L'ottavo piano è anche l'ultimo dello stabile, e secondo le due donne il tetto avrebbe dei problemi e andrebbe sistemato per evitare che l'acqua piovana penetri tra le tegole e arrivi fin dentro casa. Le infiltrazioni hanno attaccato varie stanze: in particolare il bagno e due camere da letto. Intorno alla finestra del bagno e vicino alla cassetta della serranda avvolgibile è evidente come l'acqua sia penetrata visto che il muro è di colore nero.

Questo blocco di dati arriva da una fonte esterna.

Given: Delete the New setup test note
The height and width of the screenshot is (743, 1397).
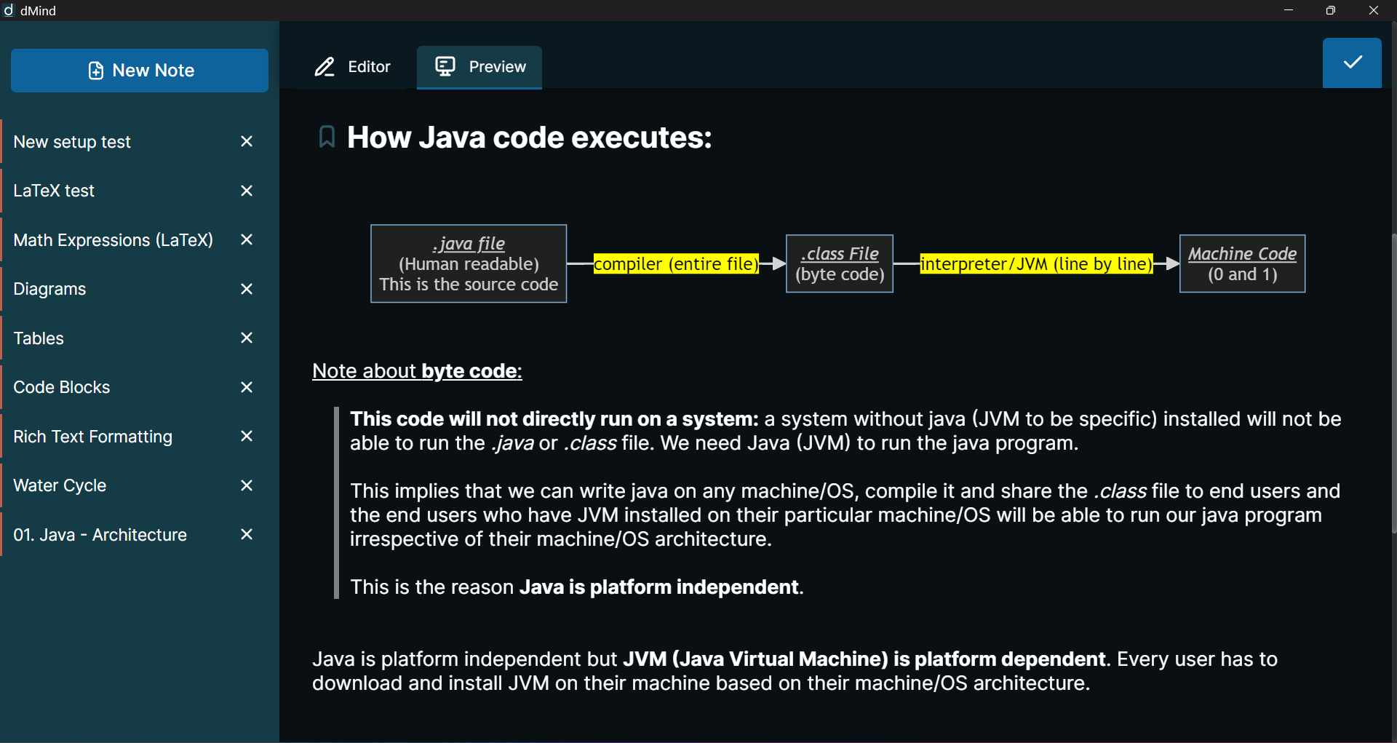Looking at the screenshot, I should tap(247, 141).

Nelle due stanze invece sono visibili le scolature delle infiltrazioni che dal soffitto scendono giù sui muri delle pareti dagli angoli. Le due donne sostengono che questa situazione va avanti da tempo e chiedono, per l’autunno, un intervento che eviti di dover convivere con infiltrazioni che spesso provocano la presenza di muffa e batteri. Altre problematiche sono segnalate vicino all’edificio dove incuria e sporcizia sembrano farla da padrone, con rifiuti di vario genere ed escrementi nei dintorni del vecchio supermercato chiuso e nel parcheggio. Uno stato di abbandono è presente anche vicino al portone di ingresso, proprio sotto allo scivolo che consente l'ingresso e l'uscita a carrozzine e passeggini.
Non basta. Qualche vandalo ha pensato bene di sfondare la vetrina dei bocchettoni dell'idrante utilizzato dai vigili del fuoco in caso di incendio. (l.z.)